I've found myself holding my breath when the instructor comes near me. She's a lovely, artistic woman with very birdlike mannerisms and a great enthusiasm for the art of calligraphy, but lord, she needs some deoderant. Phew!

I think I've managed to get to the point in my Georgette Heyer fixation (helped immensely by a biography I found in Suzallo) where I can slow my voracious reading and sit back and analyze her style, her subjects, and what about them that fascinate me. The bio has some points that I'll want to validate with my own research (namely, that because she really didn't understand the medieval mindset, her novels set in earlier time periods were much more stilted than the Regency period, which she liked less, but understood better.) I've read the one Georgian novel, which is a much more overblown period, in manners, fashion and style, than the very restrained Regency period, and I really prefer the Regency.

I think I forsee a little bit of historical research coming up. Previously, I'd gotten up to the Hanovers in British history, dismissed them as dead boring (esp. compared to, say, Bonnie Prince Charlie or William of Orange) and migrated across the Atlantic for a thorough grounding in American history (both the US and Canada, though I'm a bit shakier with Canada.)

[identity profile] dine.livejournal.com 2003-02-05 11:07 pm (UTC)(link)
Is that the biography by Jane Aiken Hodge?
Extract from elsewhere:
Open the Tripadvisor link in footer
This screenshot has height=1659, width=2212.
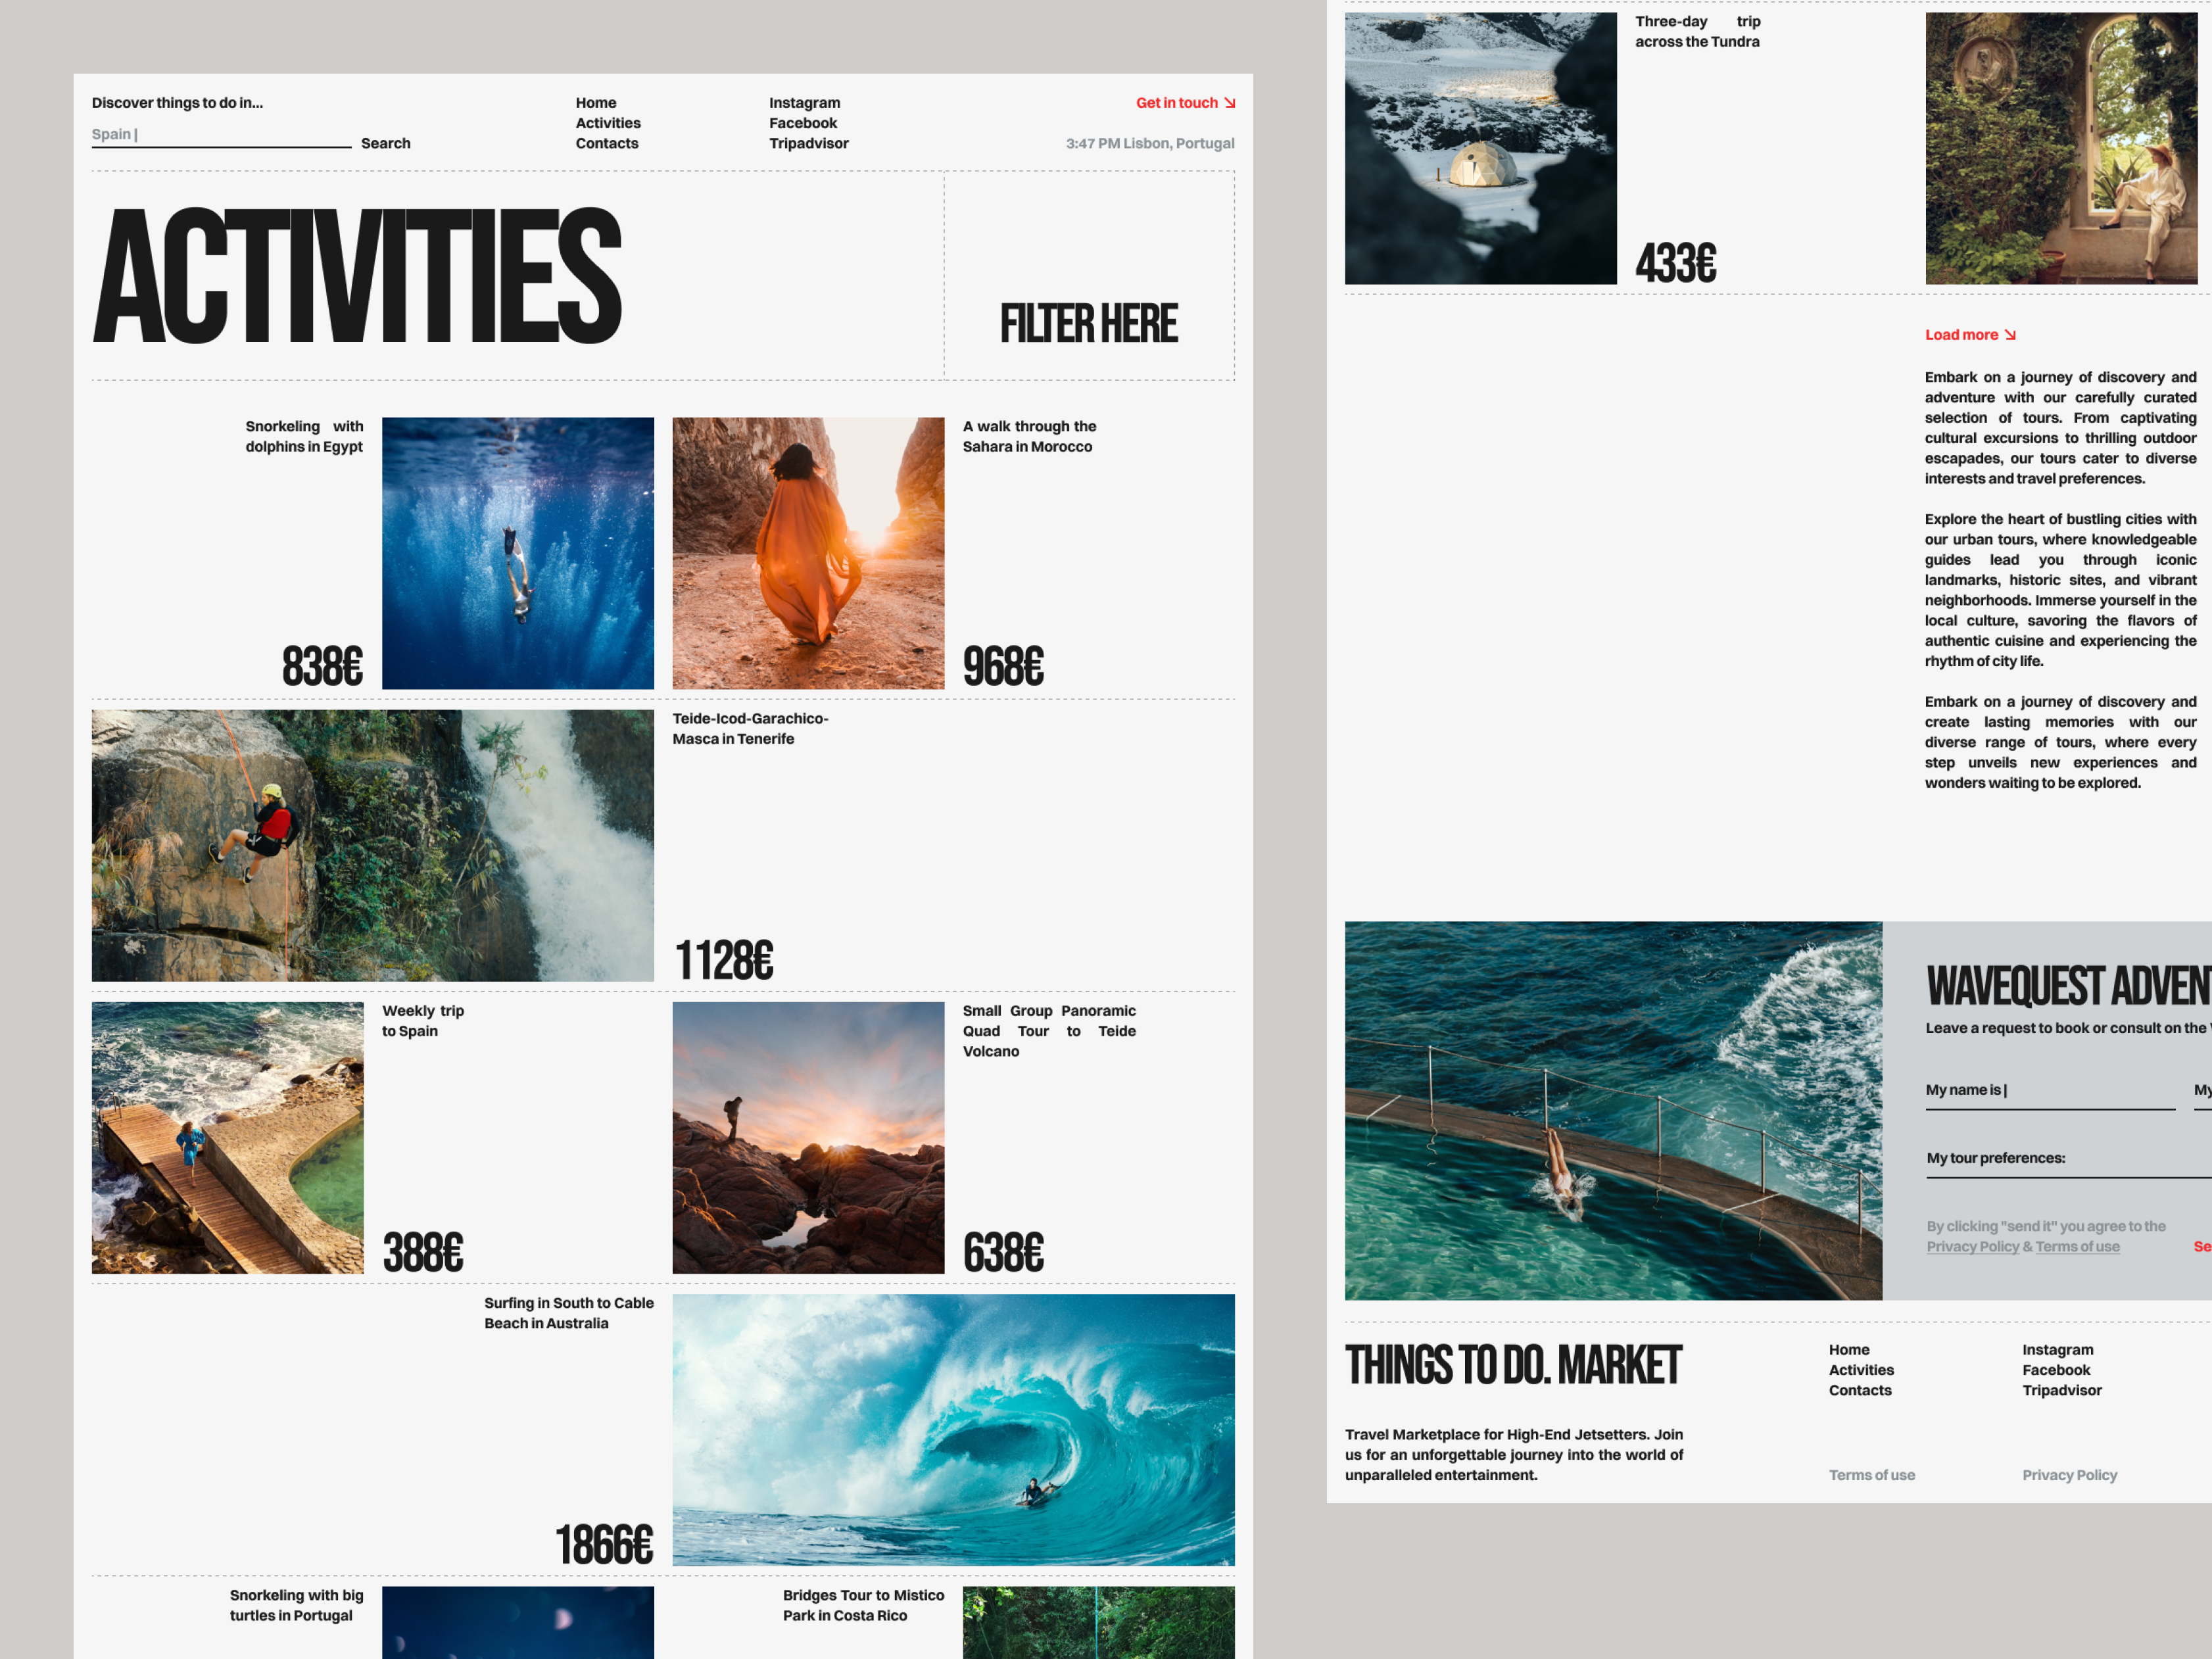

I read that a few years ago, and really enjoyed it - time to reread, I think.

[identity profile] unmisha.livejournal.com 2003-02-06 07:10 am (UTC)(link)
Yep - that's the one: The Private World of Georgette Heyer

[identity profile] irishkate.livejournal.com 2003-02-06 12:25 am (UTC)(link)
My mother is a huge Heyer fan and read quite a bit about her. She tells me that in one interview Ms Heyer said that she thought her fans were daft because she herself wouldn't be caught reading such drivel as she wrote! But she knew huge amounts about the period and her descritions of places, clothes and events are almost pinpoint accurate. I think she felt that since her writing was neither literature nor accademic it was of little value other than the income it brought in to her. A strange out look considering the continuing popularity of her work with people of intellect!

I have and have read a number of her stories. I copntinue to maintain I don't like them. But I continue to read them, as Gillian will attest!

[identity profile] unmisha.livejournal.com 2003-02-07 08:50 am (UTC)(link)
Well, she *had* to write: she was supporting her husband, son and brother. I'll imagine that sucked a bit of the enjoyment out for her. Also, perversely, her better selling novels were from the Regency period, which didn't interest her as much as the earlier stuff.